Turn everything in the records from the line containing "Task: Click the GUARDAR label to save" down to the line containing "Action: pyautogui.click(x=65, y=425)" into a JSON list of strings, one string per line, skipping blank lines. Leave the pictures out of your answer.

#### [Entries shown]
-- Start --

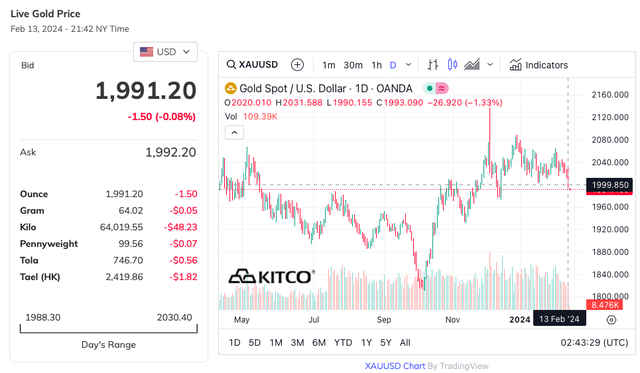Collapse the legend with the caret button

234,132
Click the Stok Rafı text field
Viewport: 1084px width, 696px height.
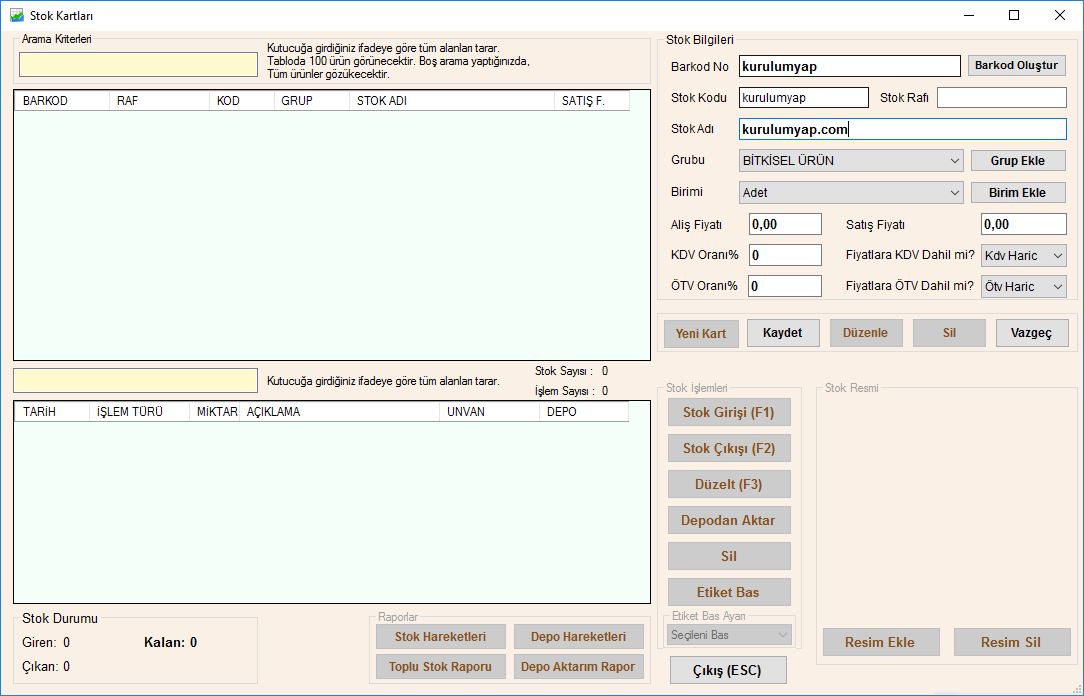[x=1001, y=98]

-- End --
-- Start --

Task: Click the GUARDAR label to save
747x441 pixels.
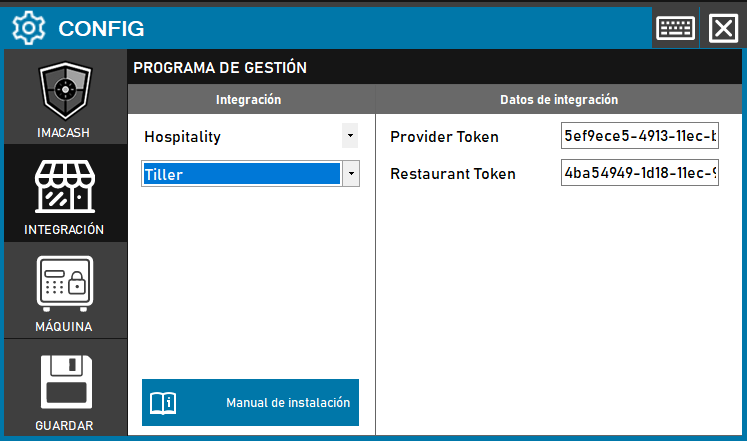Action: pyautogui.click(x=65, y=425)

-- End --

#### [Output for this exercise]
[
  "Task: Click the GUARDAR label to save",
  "747x441 pixels.",
  "Action: pyautogui.click(x=65, y=425)"
]